Truth I see someone crying I’m going to keep walking and not stop
I was once sobbing in a hospital parking lot because a close relative was in dire condition after an accident. I was in a large city several states away from my home. I didn’t really want anyone to do or say anything. I guess I just needed to have a meltdown away from the rest of my family so as not to upset them.
Not sure what I would do but if I am sobbing outside, I want to be left alone. This has happened to me even recently (got a call about death in the middle of my walk) and I was praying noone would say anything).
Well, sadly, I live in Portland, Oregon so I see people, crying and peeing and in distress whenever I leave my house.
Ignore me
This is a little aside, but why do people offer their bed and say they’ll sleep on the couch? Why not offer the couch? That’s a weirdly intimate thing to offer someone your bed, not to mention more unsanitary for everyone involved. I’d be fine letting someone in need crash at my place, but I’d never give up my bed for it; they could take the couch or recliner or my inflatable mattress.
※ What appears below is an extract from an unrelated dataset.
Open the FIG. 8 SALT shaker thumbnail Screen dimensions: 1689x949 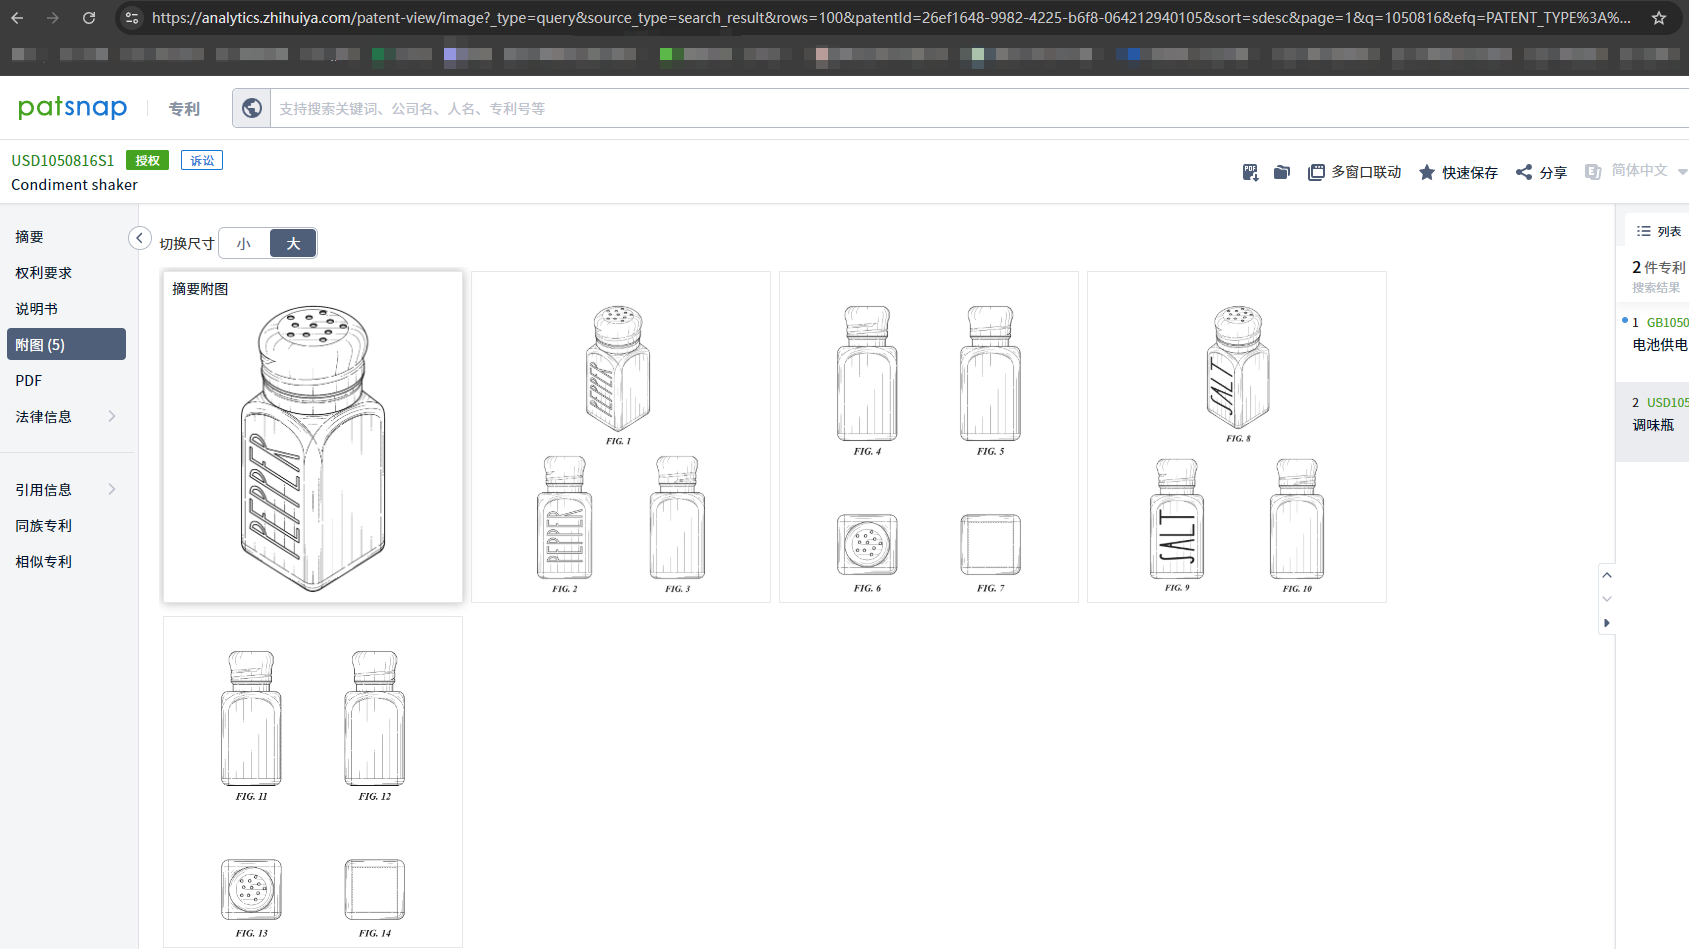[1238, 374]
Another aside, why are husbands always kicked out of the bed and have to sleep on the couch? Ain’t no way I’d let my wife kick me out of the bed I bought in the house I bought; if she was that mad at me, she can sleep on the freaking couch. Of course that’s never happened, since we communicate very well and never go to bed angry, but still a weird thing you always hear about guys getting kicked to the couch, and I know I’d never tolerate it.
As to the original question, I wouldn’t go to a person crying in public if I didn’t know them because I doubt I’d know the right thing to say, and I’d be too worried about it being a scam or trap anyways.
If I’d be the one sobbing, I’d want to be left alone but I’m autistic
Keep walking.
Why put a friend who is a guy in a hotel but a woman you just met in your house? That’s not safe for her.
I wouldn’t do shit, and if I were crying in public I’d want to be left alone.